Your task
The result is the exact lines from the one containing "Image resolution: width=722" through the final line of the entries; leave out the pictures.

------------------------------------------------

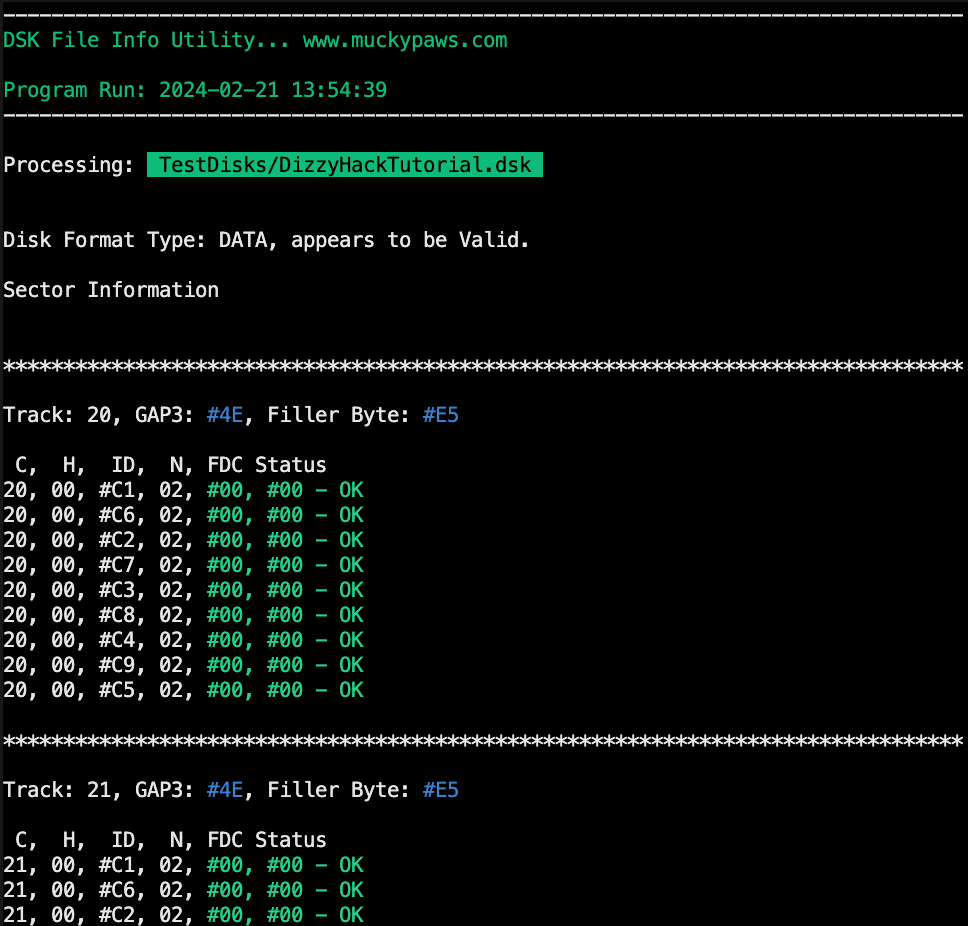This screenshot has height=926, width=968.
Task: Click 'FDC Status' column header under Track 20
Action: click(266, 465)
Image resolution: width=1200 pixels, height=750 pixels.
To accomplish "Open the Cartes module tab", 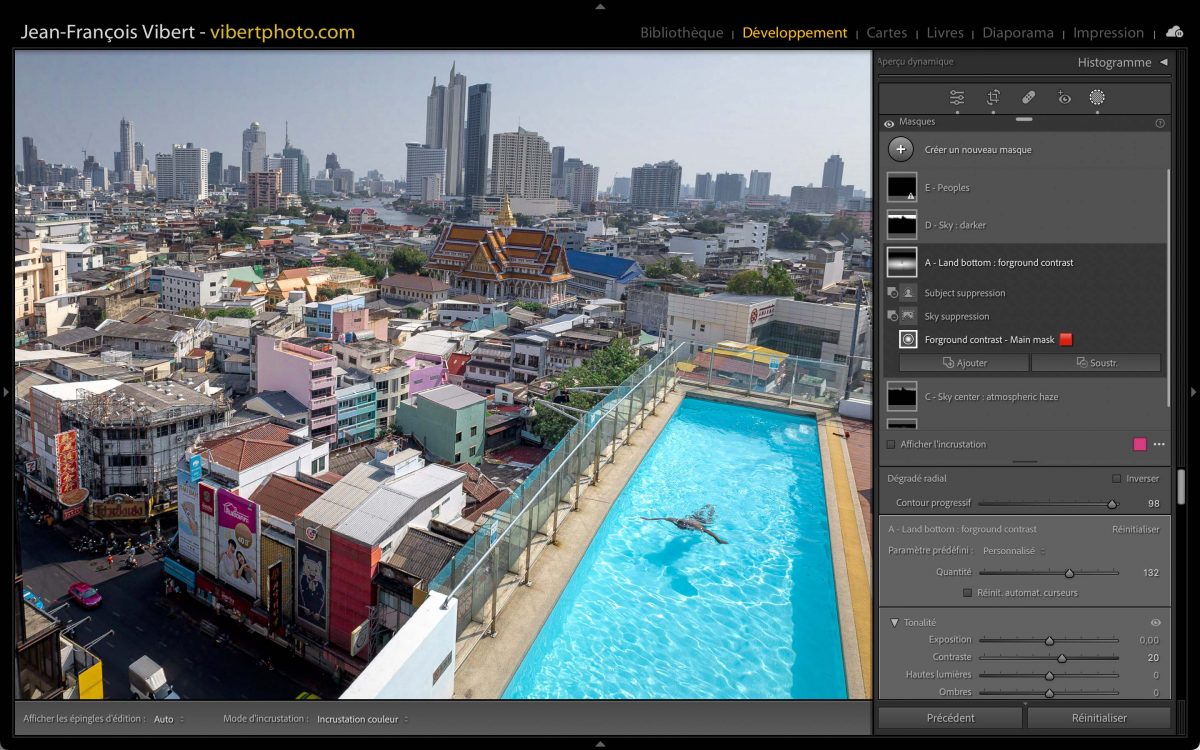I will pyautogui.click(x=887, y=33).
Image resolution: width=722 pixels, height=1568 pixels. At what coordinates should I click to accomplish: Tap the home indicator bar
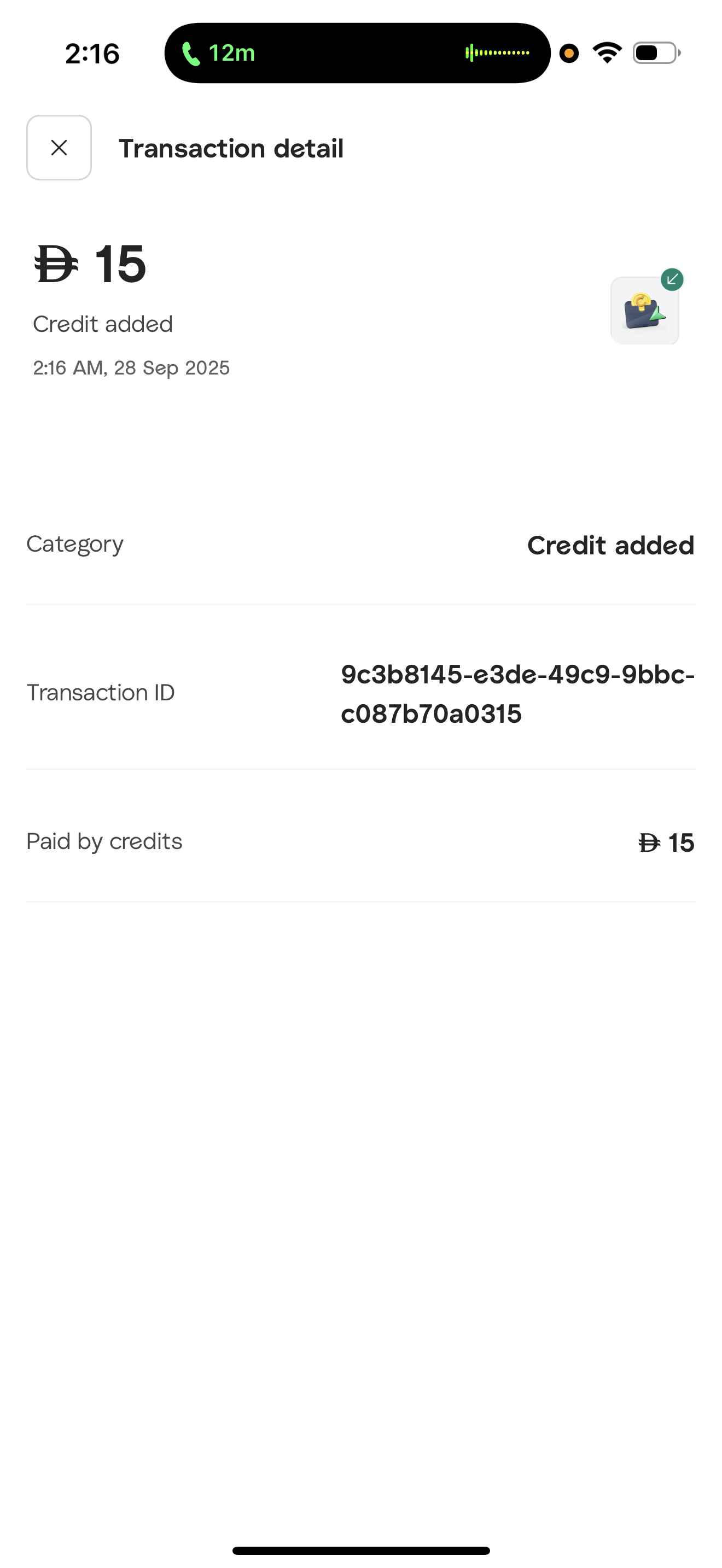[x=361, y=1551]
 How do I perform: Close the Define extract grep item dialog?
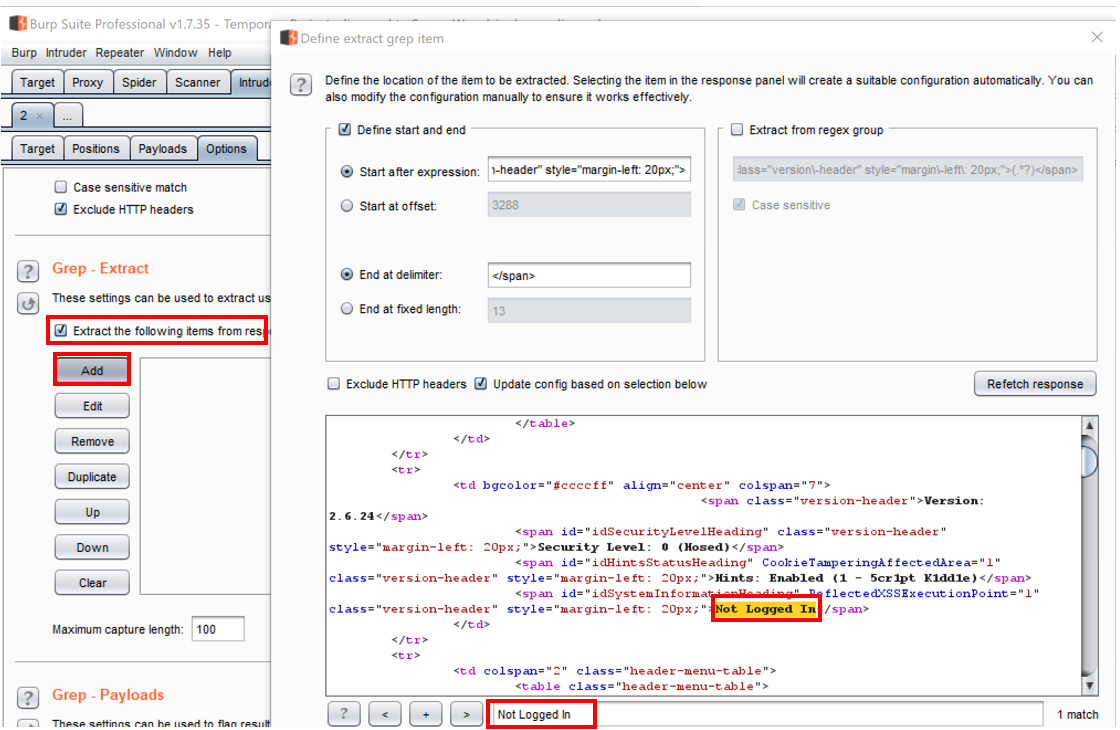(1096, 37)
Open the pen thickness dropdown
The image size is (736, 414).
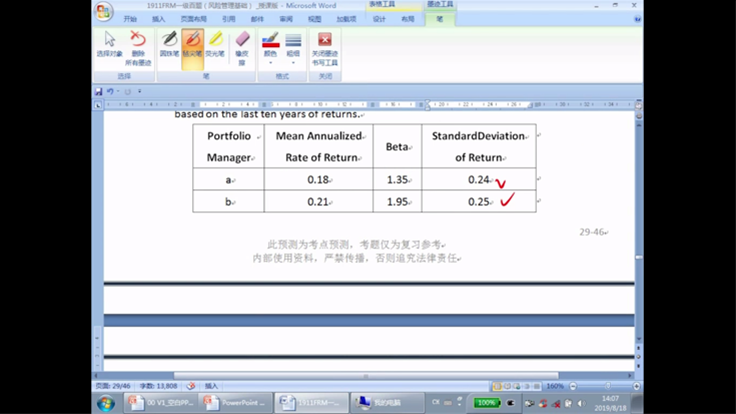tap(293, 46)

------------------------------------------------

Output of the task
Image resolution: width=722 pixels, height=1568 pixels. At what coordinates should I click to accomplish: Tap the home indicator bar
[x=361, y=1551]
 How do I perform: Close the Define extract grep item dialog?
(1096, 37)
Open the pen thickness dropdown
The image size is (736, 414).
tap(293, 46)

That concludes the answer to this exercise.